LOS ANGELES (CNS) - The Los Angeles Dodgers will get their first chance in 2020 to win their first championship since 1988 tonight when they face the Tampa Bay Rays in Game 6 of the World Series.
Since winning their last championship in 1988, the only other time the Dodgers were within one victory of a championship was in 2017, when they defeated the Houston Astros, 3-1, to win Game 6, tying the series at three games a piece. However, they lost Game 7, 5-1, as Yu Darvish, allowed five runs in 1 2/3 innings in what would be his final game as a Dodger before signing a six-year, $126 million contract with the Chicago Cubs.

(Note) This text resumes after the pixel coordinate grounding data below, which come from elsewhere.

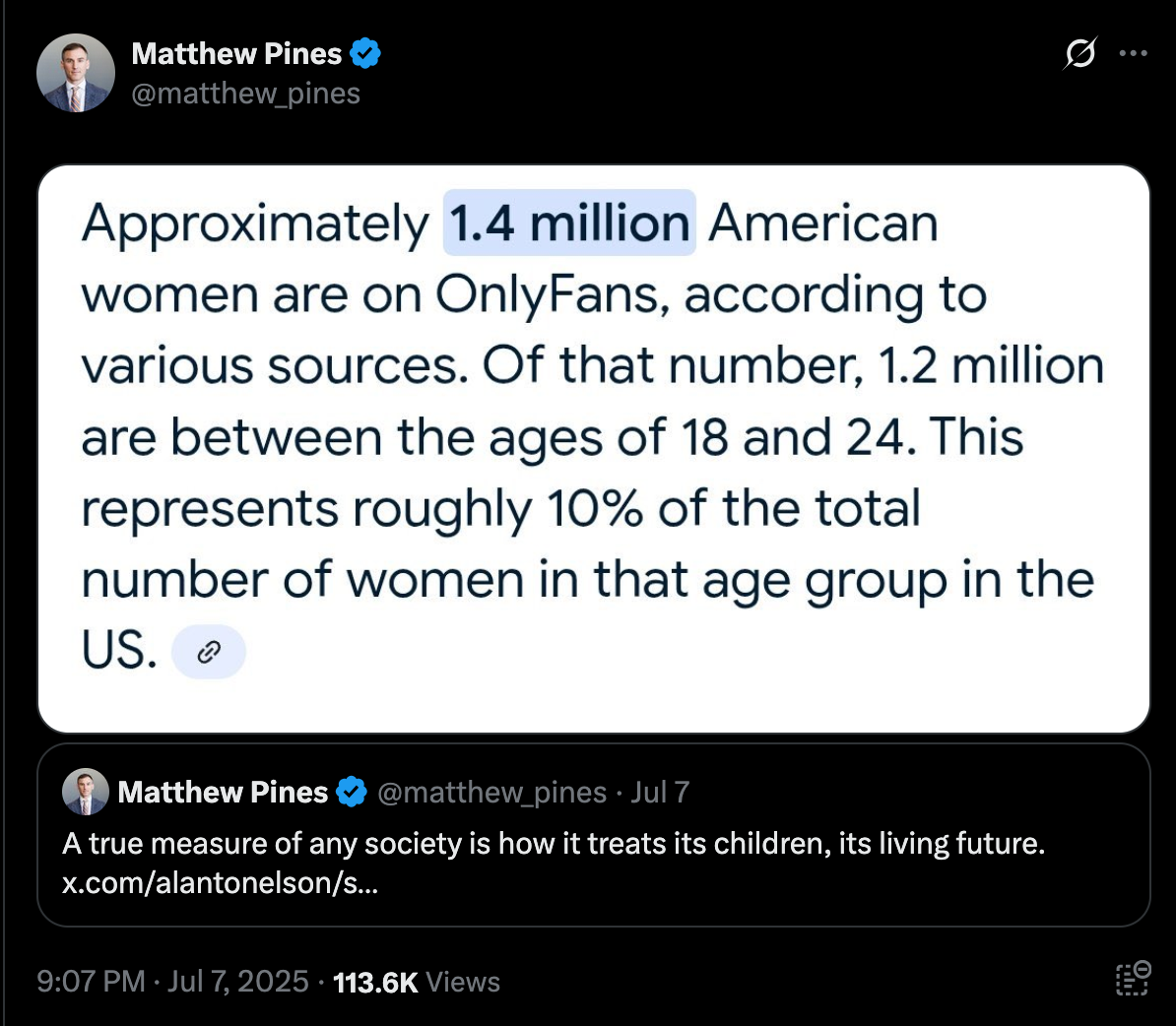Click @matthew_pines handle in the quoted post
Image resolution: width=1176 pixels, height=1026 pixels.
[x=492, y=792]
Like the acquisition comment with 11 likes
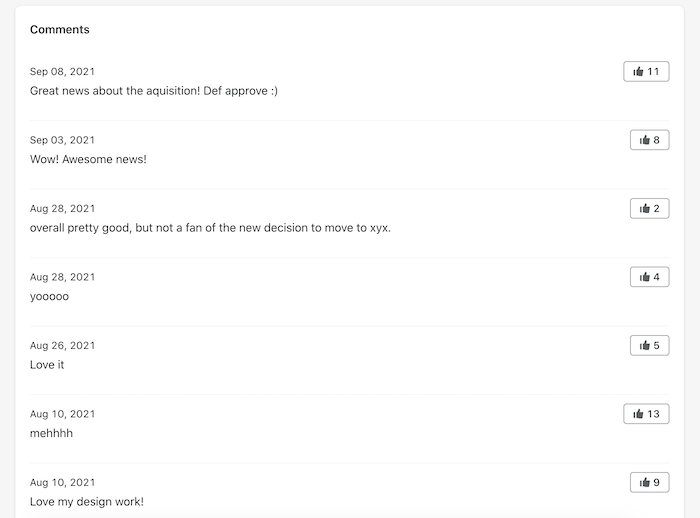 pyautogui.click(x=646, y=71)
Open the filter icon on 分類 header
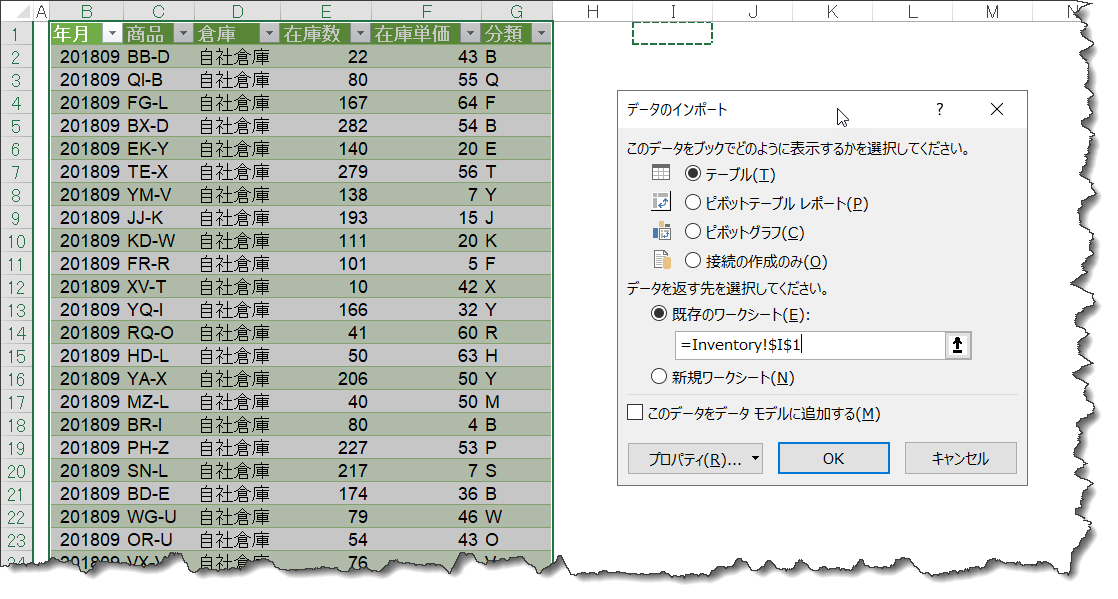 540,33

The Dodgers lead the best-of-seven series three games to two thanks to Sunday's 4-2 victory. Of the previous 67 times a team has taken a three games to two lead, it has gone on to win the Series 44 times, 65.7%.

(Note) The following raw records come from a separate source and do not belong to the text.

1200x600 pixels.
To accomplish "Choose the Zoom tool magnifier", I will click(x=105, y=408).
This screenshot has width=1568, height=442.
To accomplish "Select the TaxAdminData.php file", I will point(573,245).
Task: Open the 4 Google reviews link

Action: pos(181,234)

Rookie right-hander Tony Gonsolin is scheduled to start for the Dodgers at Globe Life Field in Arlington, Texas, against Tampa Bay left-hander Blake Snell in a rematch of the starters in Game 2, won by the Rays, 6-4, Wednesday.
“Try to not put more pressure on myself than there already is,'' Gonsolin said. “I'll try to go out there and throw the ball to the best of my ability. Nothing changes.''
Gonsolin was an “opener'' in Game 2, a starter intended just to pitch briefly before giving way to a reliever. However, manager Dave Roberts said he intends for Gonsolin to be more of a traditional starter on Tuesday.
“I hope to get five or six innings,'' Roberts told reporters on a Zoom call Monday, an off day in the World Series. “That would be great. I want him to go as long as he possibly can.''
Gonsolin pitched 1 1/3 innings in Game 2, allowing a solo home run to the second batter he faced, Brandon Lowe, the only run and hit he allowed.
The last time Gonsolin pitched at least five innings was Sept. 26, when he allowed four runs and seven hits in six innings in a 7-6 victory over the Los Angeles Angels.
Gonsolin didn't pitch again until Oct. 13, when he made an emergency start in Game 2 of the National League Championship Series after the scheduled starter, Clayton Kershaw, was scratched because of back spasms.
Gonsolin allowed three runs and five hits in 4 1/3 innings, striking out seven and walking three and being charged with the loss in an 8-7 loss.
Gonsolin's other postseason appearance came in Game 7 of the NLCS as the second of five Dodger pitchers, allowing two runs and two hits, including a homer by Dansby Swanson on his third pitch, in two innings, walking three and striking out one in two innings in the Dodgers' 4-3 victory over the Atlanta Braves.
“Every outing I've had this postseason has been a learning opportunity for me. It's all new. It's on a much higher stage than the last time I was in a postseason,'' Gonsolin said, apparently referring to the 2018 Texas League playoffs where he helped the Tulsa Drillers win the championship.
“Just kind of controlling the emotions and still competing.''
This will be the first time since the Sept. 26 game against the Angels Gonsolin will be pitching on regular rest.
“I've had a lot of time to prepare and it feels like I'm back on like a normal routine like I had all season,'' Gonsolin said.
Gonsolin was 2-2 in nine appearances, including eight starts, in the regular season, limiting opposing batters to a .193 average. His 2.31 ERA was best in Major League Baseball among rookies pitching at least 40 innings.
Gonsolin was not part of the Dodgers' opening day roster after reporting late to “Summer Camp'' because of a positive coronavirus test, which he has said he believes was a false positive.
Gonsolin was first recalled from the alternate training site at USC July 31, eight days after the opener, optioned the next day, recalled again Aug. 12, optioned again Aug. 19 and recalled a third and final time Aug. 31.
On Monday, Baseball America, which bills itself as identifying “future stars of the game today,'' selected Gonsolin as its 2020 MLB Rookie of the Year, an award based primarily on rookie accomplishment, but that also includes consideration of the candidates' potential for future stardom.
“His combination of present performance and future outlook separated him from the field, if just barely,'' J.J. Cooper wrote.